Andrzej Lewandowski: Taniec wokół piłki4 min czytania

pilka2016-05-27.

ECHA WYDARZEŃ: Z góry – przepraszam. Bo wiem, że część poniższych uwag będzie potraktowana jako zgoła bluźnierstwo. Ale jestem szczery – to, co się teraz dzieje wokół przygotowań reprezentacji piłkarskiej do grupowej fazy EURO 2016 przestałem odbierać jako klasyczne dla sportu BPS ( bezpośrednie przygotowanie startowe), a zacząłem jako coś w rodzaju teatru. Z udziałem kandydatów na aktorów, bo egzamin w zawodzie będzie dopiero zdawany.
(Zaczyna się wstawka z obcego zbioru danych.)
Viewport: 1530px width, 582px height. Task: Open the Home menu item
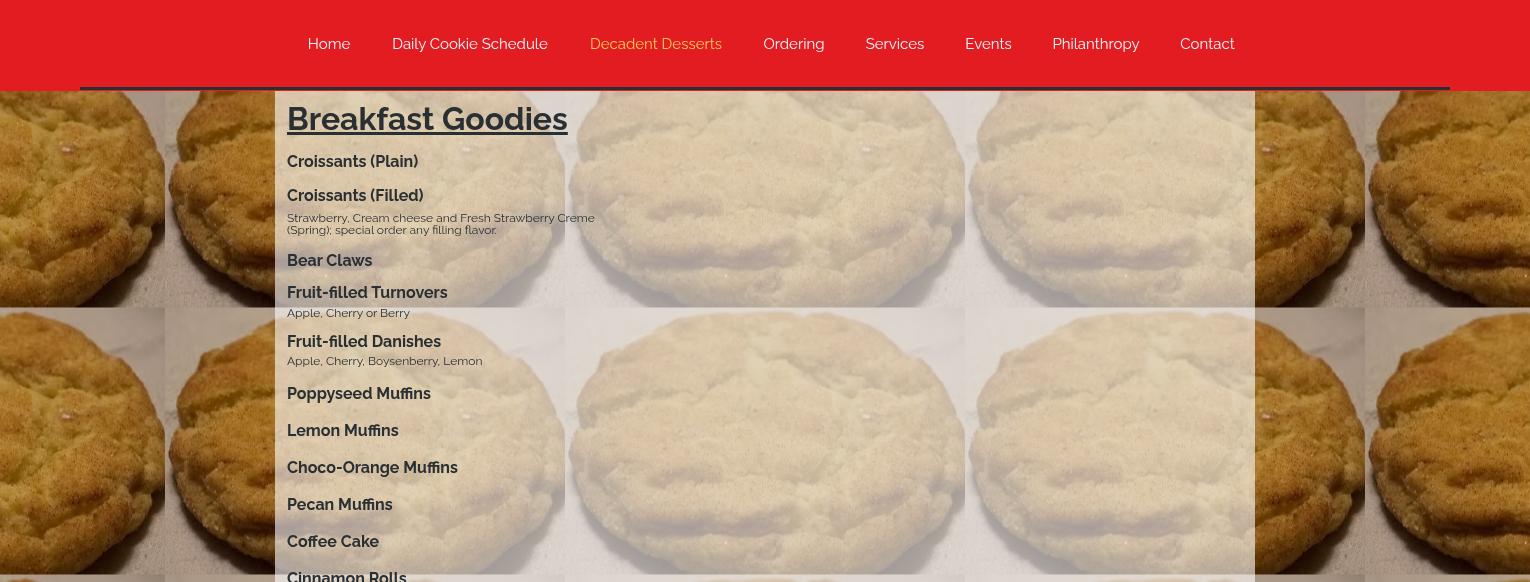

Myślałem, że jedynym punktem zgrupowania w Arłamowie będzie praca. Nad gotowością fizyczną, mentalną, nad zgrywaniem ludzi w zespół z muszkieterską dewizą: „jeden za wszystkich, wszyscy za jednego”… W luksusowych warunkach, ale też w spokoju. Z niezapowiedzianą wizytą kontrolną antydopingowców (nic to specjalnego: „Joanna Fiodorow, brązowa medalistka ostatnich mistrzostw Europy przyznała, że tylko w tym roku była poddawana kontroli ośmiokrotnie), ale ze sportową pracą nad sobą w roli najważniejszej… Prawdę mówiąc – jedynej…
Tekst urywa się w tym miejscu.